Она зажмуривается, шумно втягивает воздух.
— Пожалуйста, — кричит Милла. — О ДА!
Замирает на секунду, но снова содрогается от моих жёстких толчков. Закусывает губу, затуманенным взглядом разглядывает меня, этот взгляд совершенно сносит мне крышу. Она наслаждается каждым моим сантиметром, каждым моим движением, всё шире раздвигая бедра.
— Я люблю тебя, — вместо голоса слышу свой рваный хрип.
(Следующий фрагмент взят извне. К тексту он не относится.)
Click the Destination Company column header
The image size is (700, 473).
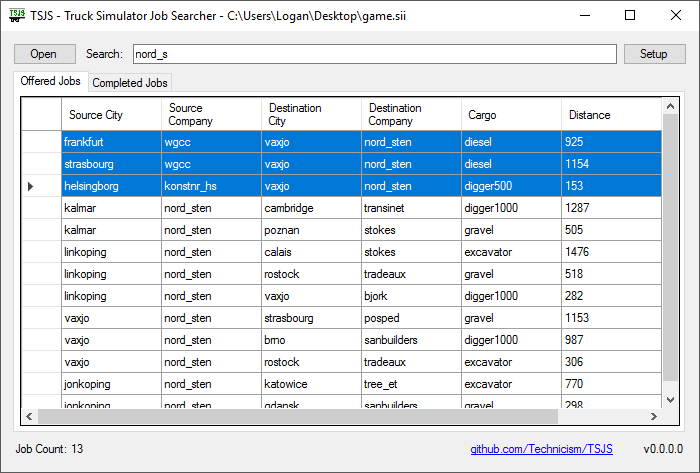tap(410, 115)
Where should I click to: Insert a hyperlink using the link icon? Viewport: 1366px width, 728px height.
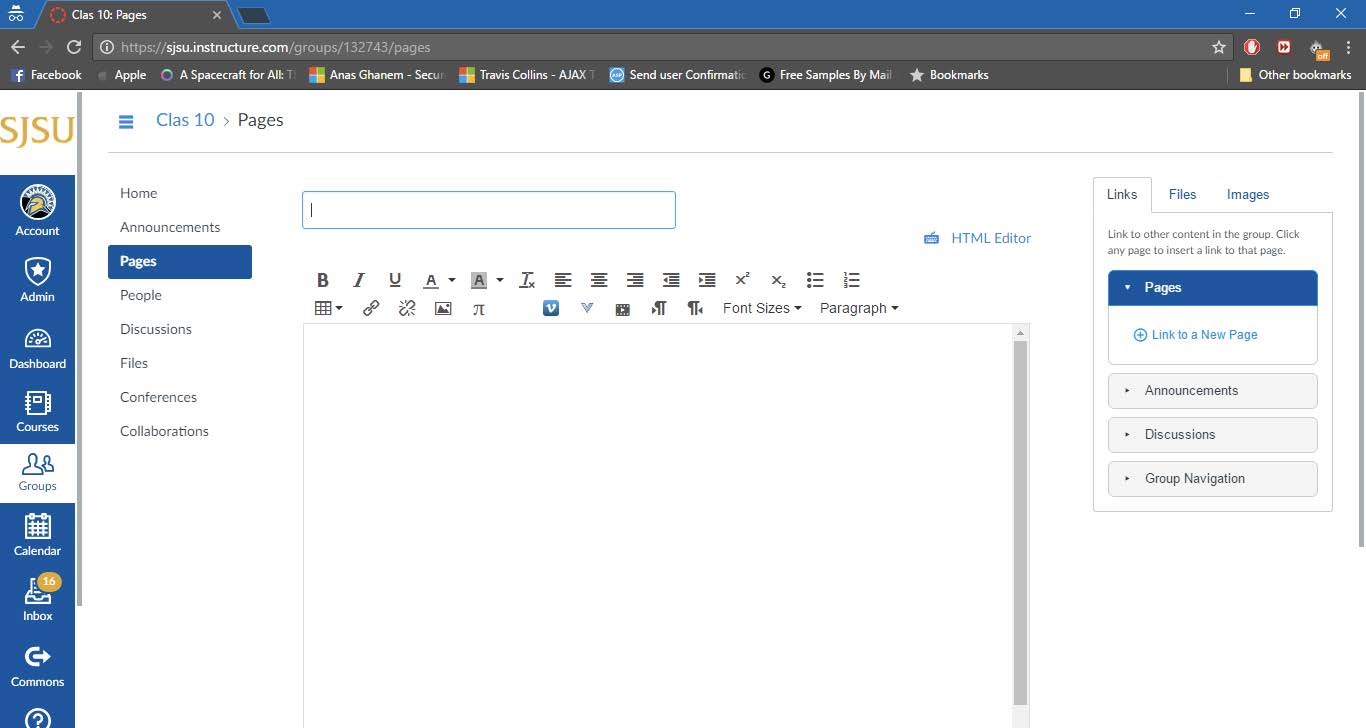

Новая волна жара проходит по всему телу в область паха. От дрожи в коленях наваливаюсь на Миллу. Всё, моё тело потратило последние силы.
Выплеск, разрядка — это как перерождение. Всё забылось, стёрлось, уничтожилось. Есть только я и она. И только это важно.
Кончая, шепчу её имя, на секунду отстраняясь от сладких и нежных губ. Когда волны удовольствия немного утихают, сдвигаюсь, освобождаю её хрупкое тело от тяжести своего, чтобы не раздавить Миллу. Укладываю её голову себе на грудь, а руками заключаю в тесные объятья.
Она дрожит в моих руках, а может, я дрожу в её. Наше дыхание всё ещё тяжёлое, прерывистое. Постепенно оно успокаивается, но никто из нас не решается нарушить молчание.
— О чём ты думаешь? — Милла первая нарушает эту спокойную тишину.
Прежде чем ответить, беру её руку в свою, подношу к губам и нежно целую каждый пальчик, таким образом давая себе возможность подумать. Потому что в моей голове пусто. Сознание прочистилось, гнев ушёл. Перезагрузка.
У меня есть Милла, всегда была только Милла, даже когда была далеко. И то, что я творил некоторое время назад, просто не укладывается в голове. Словно это был не я.